# Written request:
Echo the following lines back without changing anything in them.

# Record list:
----
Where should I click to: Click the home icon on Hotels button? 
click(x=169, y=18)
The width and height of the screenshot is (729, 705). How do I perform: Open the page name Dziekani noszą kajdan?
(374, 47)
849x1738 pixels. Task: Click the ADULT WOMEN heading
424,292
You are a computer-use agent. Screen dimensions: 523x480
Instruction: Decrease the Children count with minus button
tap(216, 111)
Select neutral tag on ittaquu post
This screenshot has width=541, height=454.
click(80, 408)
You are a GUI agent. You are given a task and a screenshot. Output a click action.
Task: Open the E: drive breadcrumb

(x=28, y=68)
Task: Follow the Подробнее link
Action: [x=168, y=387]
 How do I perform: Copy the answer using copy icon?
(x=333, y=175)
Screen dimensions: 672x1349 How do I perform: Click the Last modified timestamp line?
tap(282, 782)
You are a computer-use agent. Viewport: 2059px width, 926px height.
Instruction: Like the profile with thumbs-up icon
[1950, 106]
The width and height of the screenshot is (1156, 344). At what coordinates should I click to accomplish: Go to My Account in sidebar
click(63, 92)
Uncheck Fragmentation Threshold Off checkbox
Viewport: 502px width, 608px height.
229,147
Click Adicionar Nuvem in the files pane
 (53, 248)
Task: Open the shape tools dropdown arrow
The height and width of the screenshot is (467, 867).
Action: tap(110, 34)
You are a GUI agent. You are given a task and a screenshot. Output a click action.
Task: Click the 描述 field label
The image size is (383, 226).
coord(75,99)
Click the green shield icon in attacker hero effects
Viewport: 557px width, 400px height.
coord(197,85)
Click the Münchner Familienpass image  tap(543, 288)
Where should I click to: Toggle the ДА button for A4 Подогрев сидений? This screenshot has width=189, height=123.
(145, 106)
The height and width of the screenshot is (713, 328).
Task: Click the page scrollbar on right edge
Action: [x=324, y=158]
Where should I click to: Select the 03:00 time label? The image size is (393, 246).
----
# The solution:
Where should I click to: Click the home icon on Hotels button? 
click(x=169, y=18)
The width and height of the screenshot is (729, 705). How do I perform: Open the page name Dziekani noszą kajdan?
(374, 47)
849x1738 pixels. Task: Click the ADULT WOMEN heading
424,292
You are a computer-use agent. Screen dimensions: 523x480
Instruction: Decrease the Children count with minus button
tap(216, 111)
Select neutral tag on ittaquu post
This screenshot has width=541, height=454.
click(80, 408)
You are a GUI agent. You are given a task and a screenshot. Output a click action.
Task: Open the E: drive breadcrumb

(x=28, y=68)
Task: Follow the Подробнее link
Action: [x=168, y=387]
 How do I perform: Copy the answer using copy icon?
(x=333, y=175)
Screen dimensions: 672x1349 How do I perform: Click the Last modified timestamp line?
tap(282, 782)
You are a computer-use agent. Viewport: 2059px width, 926px height.
Instruction: Like the profile with thumbs-up icon
[1950, 106]
The width and height of the screenshot is (1156, 344). At what coordinates should I click to accomplish: Go to My Account in sidebar
click(63, 92)
Uncheck Fragmentation Threshold Off checkbox
Viewport: 502px width, 608px height.
229,147
Click Adicionar Nuvem in the files pane
 (53, 248)
Task: Open the shape tools dropdown arrow
The height and width of the screenshot is (467, 867).
Action: tap(110, 34)
You are a GUI agent. You are given a task and a screenshot. Output a click action.
Task: Click the 描述 field label
The image size is (383, 226).
coord(75,99)
Click the green shield icon in attacker hero effects
Viewport: 557px width, 400px height.
coord(197,85)
Click the Münchner Familienpass image  tap(543, 288)
Where should I click to: Toggle the ДА button for A4 Подогрев сидений? This screenshot has width=189, height=123.
(145, 106)
The height and width of the screenshot is (713, 328).
Task: Click the page scrollbar on right edge
Action: [x=324, y=158]
Where should I click to: Select the 03:00 time label? The image size is (393, 246).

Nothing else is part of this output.